It is difficult, even painful, for patients and families to make the decision about turning to hospice care. Despite continual growth in awareness and access, society still harbors many myths about hospice and the care it provides. These misconceptions contribute to the underutilization of hospice services. This is unfortunate, because many patients with life-limiting terminal illnesses could benefit from expert pain and symptom control, as well as the emotional, social and spiritual support that hospice care can provide.
Hospice care should start when a patient’s physician determines with reasonable certainty and using prognostic criteria that a patient’s life expectancy is less than 6 months, if the disease runs its natural course. Hospice care is generally administered in a patient’s home, nursing home, assisted living facility, independent living facility or, even, in a shelter or motel. When patient’s symptoms are not controlled in their home setting with hospice care, then some hospices have inpatient facilities where patients can get intravenous medication to keep them comfortable.
Learn the truth behind four common hospice myths that contribute to the stigma surrounding this form of care.
Myth #1: Hospice Care Means Giving Up Hope
Many people mistakenly believe that patients, who choose to enter hospice, have given up hope. However, the truth is that those facing a life-limiting terminal illness have chosen to redefine their hopes. Where a patient once hoped for a cure, he or she might now hope to live pain-free. For other hospice patients, hope might mean seeing a distant friend or relative one last time or taking a trip to the beach. For still others, hope could be as simple as wanting to spend as much time with loved ones as possible or remaining at home rather than going to a hospital or nursing home.
Hope looks different in hospice care but it is certainly not lost. A hospice team can help patients accomplish tasks, fulfill wishes and maintain hope during their remaining time.
Myth #2: Hospice Means I Must Sign a DNR
A do-not-resuscitate (DNR) order is one of several legal documents people use when establishing their advance healthcare directive. A DNR means that you do not want to be resuscitated via cardiopulmonary resuscitation (CPR) or other means should your breathing cease or your heart stop beating.
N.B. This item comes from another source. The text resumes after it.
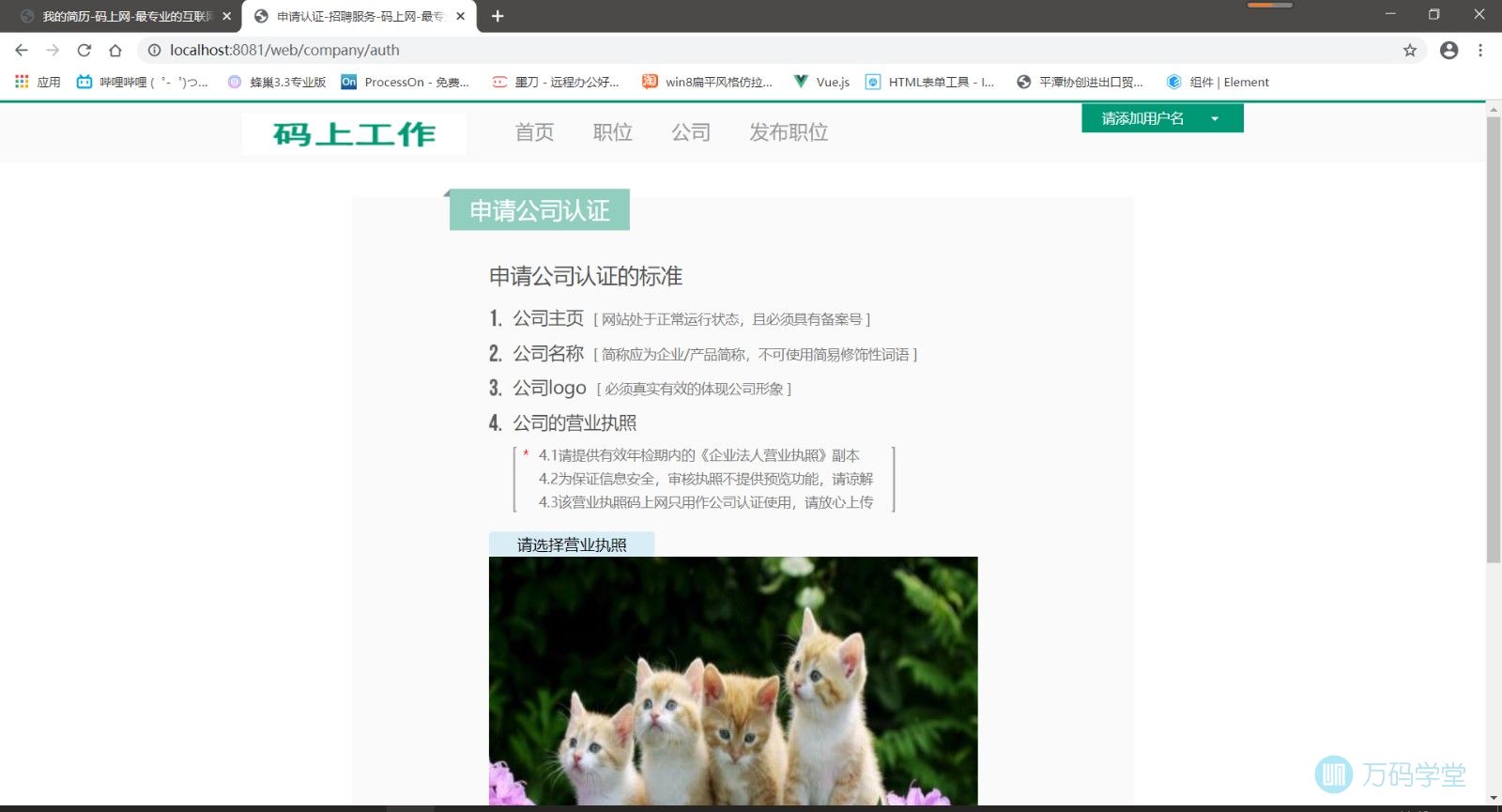Click the page vertical scrollbar
The height and width of the screenshot is (812, 1502).
(1494, 340)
While many hospice patients decide to have a DNR order in place, signing a DNR is not a requirement to receive hospice care.
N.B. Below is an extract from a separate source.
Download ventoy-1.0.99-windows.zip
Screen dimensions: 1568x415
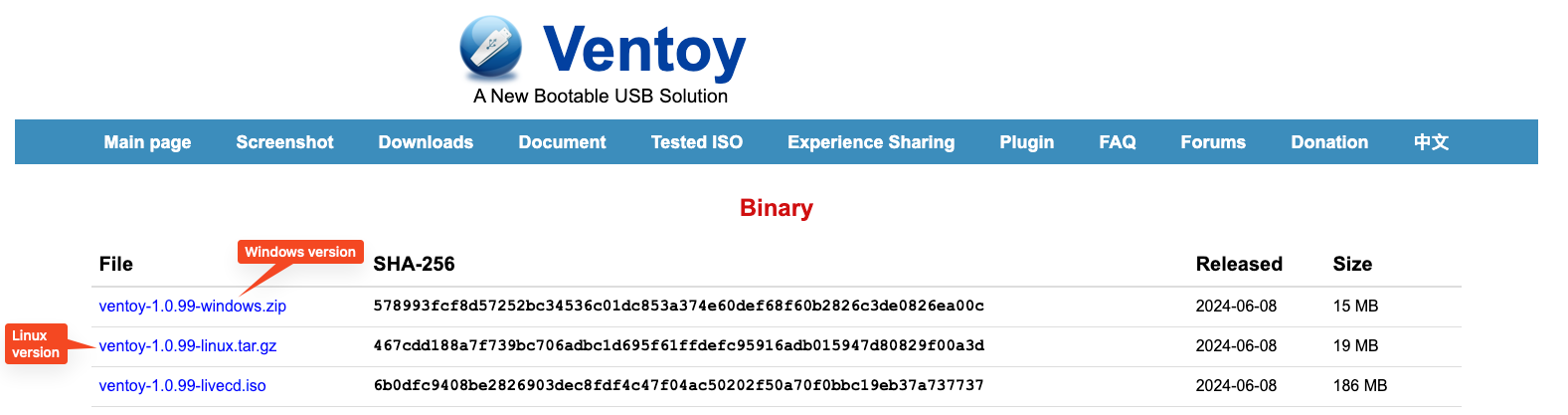[192, 307]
The goal of hospice is patient comfort with the patient directing his or her care. No decisions should ever be forced upon patients, including those in hospice.
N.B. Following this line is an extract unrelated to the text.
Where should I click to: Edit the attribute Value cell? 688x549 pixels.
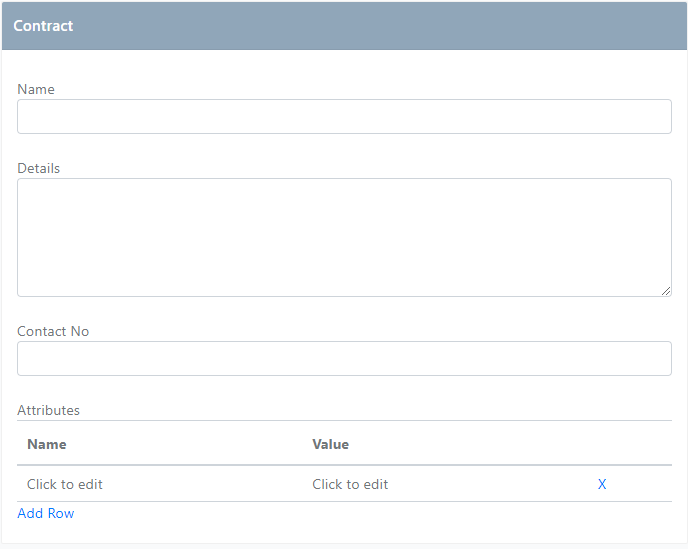(x=350, y=484)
Myth #3: Hospice is Only for Cancer Patients
As of 2015, nearly three-quarters (72.3%) of patients were admitted to hospice with non-cancer primary diagnoses. This means that only a little more than one-quarter (27.7%) of hospice patients had a primary diagnosis of cancer.
Some of the most common non-cancer diagnoses in hospice in 2015 were heart disease (19.3 percent), dementia (16.5 percent), lung disease (10.9 percent), and stroke or coma (8.8 percent). While hospice nurses and other caregiving professionals are very skilled at managing the symptoms of cancer, they are equally skilled at managing the symptoms of many other forms of chronic illness.
Myth #4: Hospice is Only for Patients Actively Dying or Close to Death
In 2015, the median length of service for hospice patients was 23 days. This means that of the estimated 1.6-1.7 million patients, who received hospice services that year, half received hospice care for less than 23 days and the other half received it for longer than that. In fact, the average number of days a patient received hospice care in 2015 was 69.5 days. This means that on average most of the patients are missing the full benefit of hospice for 6 months.
The dying process takes time. Because of the highly skilled care that the hospice team can provide to their patients, hospice proves most effective when the caregiving team has time to deliver it. Patients and their loved ones need support, information and medical care. Social workers and chaplains need time to work with patients and their families to bring them to a place of acceptance. Nurses and doctors need time to optimally manage the patient’s symptoms.
Dispelling Hospice Care Myths
Removing the stigma surrounding hospice and redefining end-of-life care is essential to the future of healthcare. By 2060, the number of people age 65 or older in the United States is projected to reach 98.2 million, roughly one in four Americans. As a result, more people will be living with chronic, life-limiting illnesses and will require expert end-of-life care. Dispelling these four hospice myths can help bring us closer to providing high quality, skilled care to all patients who need it at the end of life.